James Rumley. The Southern Mind under Union Rule: The Diary of James Rumley, Beaufort, North Carolina, 1862-1865. Edited by Judkin Browning. Gainesville: University Press of Florida, 2009. Illustrations. xv + 199 pp. $34.95 (cloth), ISBN 978-0-8130-3407-2.
Reviewed by Michael Taylor
Published on H-CivWar (October, 2010)
Commissioned by Matthew E. Mason (Brigham Young University)
No Place Like Home: Redefining Belief and Community under Enemy Occupation
Few things are as precious, or as sacred, as “home.” The most basic human endeavor is the quest for a sanctuary from the realities of the world outside. More than mere walls and a roof, it is a state of mind where families are forged and memories of a lifetime are made, bound together by an inimitable connection between time, place, and people. Americans traditionally have been fiercely protective of that place they have made “home.” One of the British government’s Coercive Acts decreed that Bostonians either build barracks for troops at their own expense or quarter them in their personal dwellings. The law proved so offensive that when a Bill of Rights was adopted one of the amendments banned such a practice. Over two centuries later following the tragedy of 9/11, Americans were so outraged by terrorist destruction occurring on their home soil that they wholeheartedly supported a two-front war in the Middle East and the creation of the Department of Homeland Security.
During the American Civil War, of course, the Grand Army of the Republic occupied several Southerners’ native soil. When this happened in March 1862 to Beaufort, North Carolina, a resident of that town, James Rumley, concluded that such a situation was so unique that he kept a diary of his experiences. This journal, available in The Southern Mind under Union Rule, is captivating not just because it is an individual’s perception of events, but also because it is a rare document of the passing of one historic era into another.
Covering the period between the beginning of Union occupation in March 1862 to the onset of Reconstruction in August 1865, Rumley’s words present an absorbing portrait of a man trapped in the twilight of the Old South: resentful of the violation of his home and his principles, yet ever hopeful of deliverance at the hands of Confederate crusaders who never arrived. In the end a new reality emerged in which all he had believed had been repudiated by war, though he was not obligated to like it. It is this last element that makes the diary beguiling, for his was the plight of every white Southerner at the close of the Civil War, whose task was to merely survive in a place in which they were the aliens.

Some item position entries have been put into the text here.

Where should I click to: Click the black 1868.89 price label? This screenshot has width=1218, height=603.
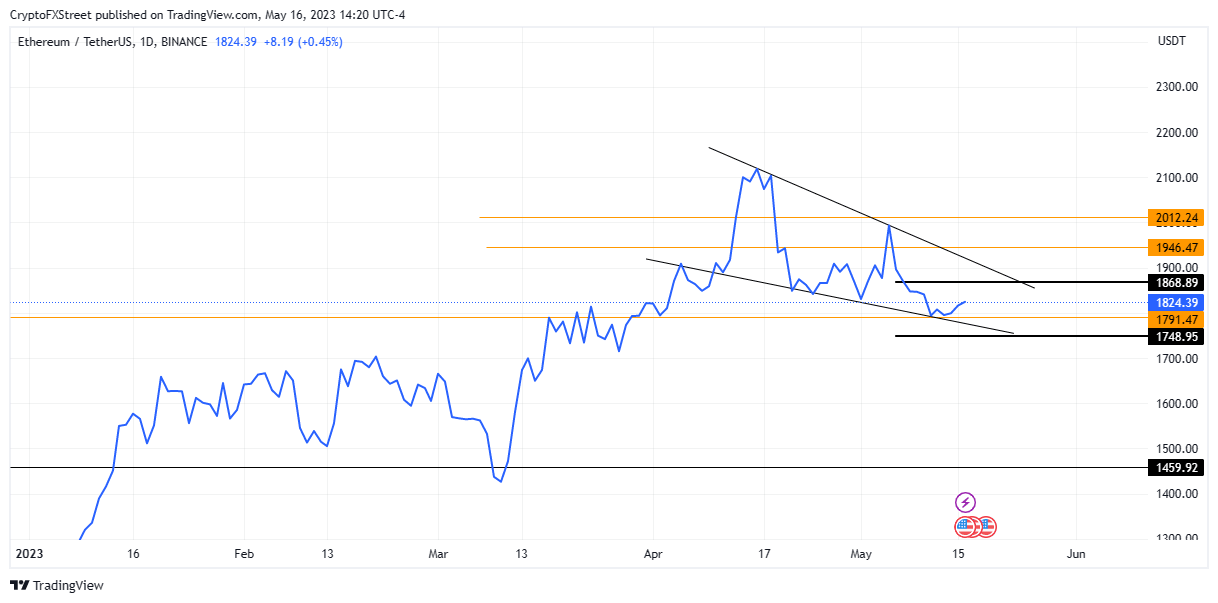(x=1175, y=283)
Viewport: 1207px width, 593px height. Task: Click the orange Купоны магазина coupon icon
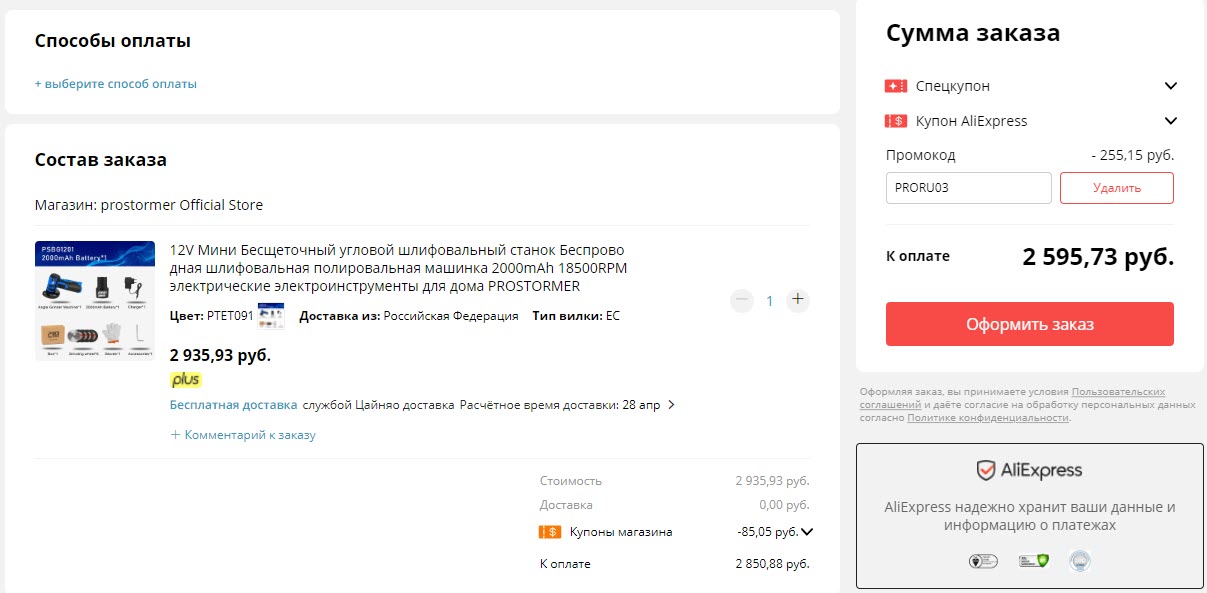tap(549, 532)
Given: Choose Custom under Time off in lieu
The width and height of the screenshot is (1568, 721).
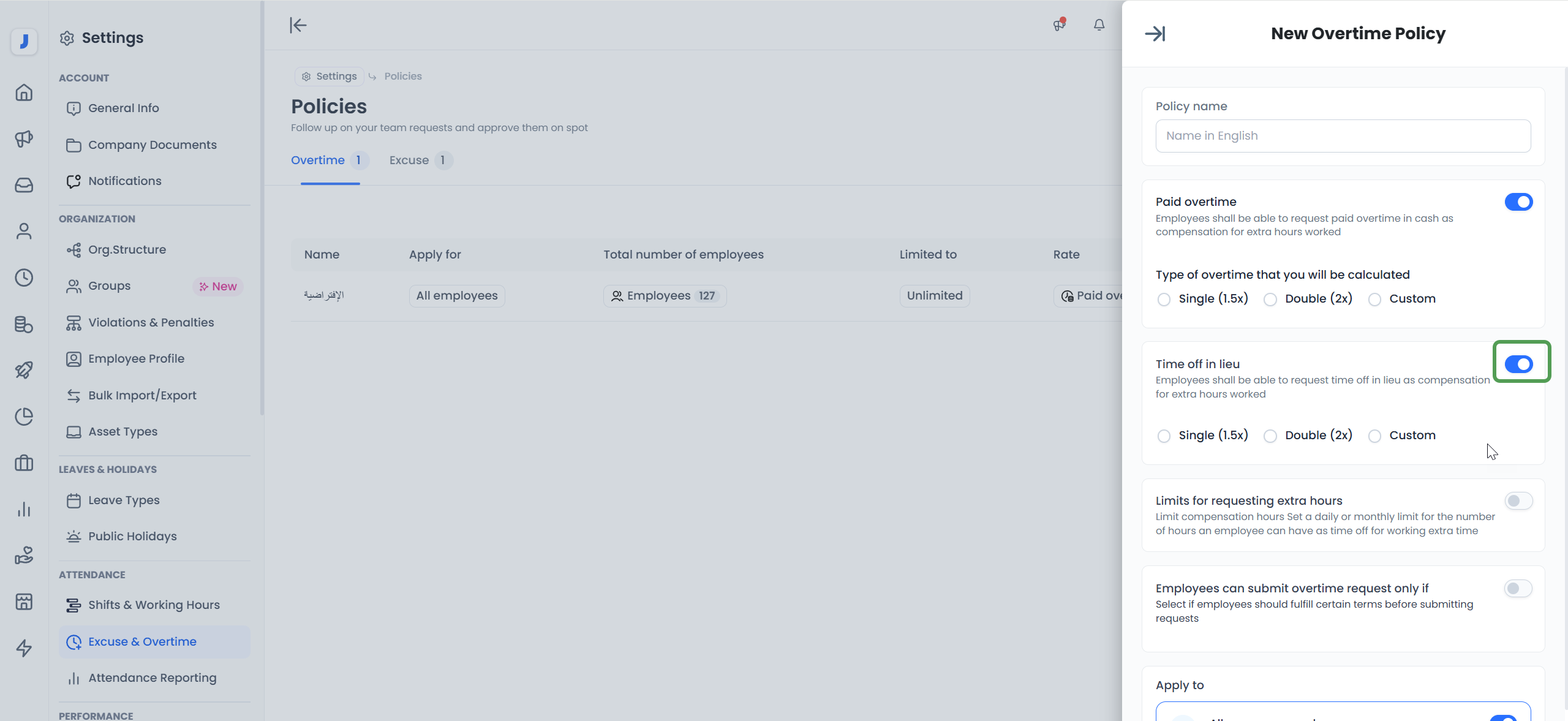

At its most revealing, Rumley’s diary shows him as caught in the flux of change that he was, at first, slow to recognize. His support of the Southern cause was deeply rooted in the premise that the Union had been cut asunder by “fanatics and tyrants” devoid of civility and churlish toward “everything Southern” (pp. 35, 57). The diarist was repeatedly insulted at the actions of the Union army, from their boorishness toward the women of his hometown, to the assumption of buildings owned by his neighbors that were used for purposes that he found altogether offensive. In this cause none were spared the resentment of his pen.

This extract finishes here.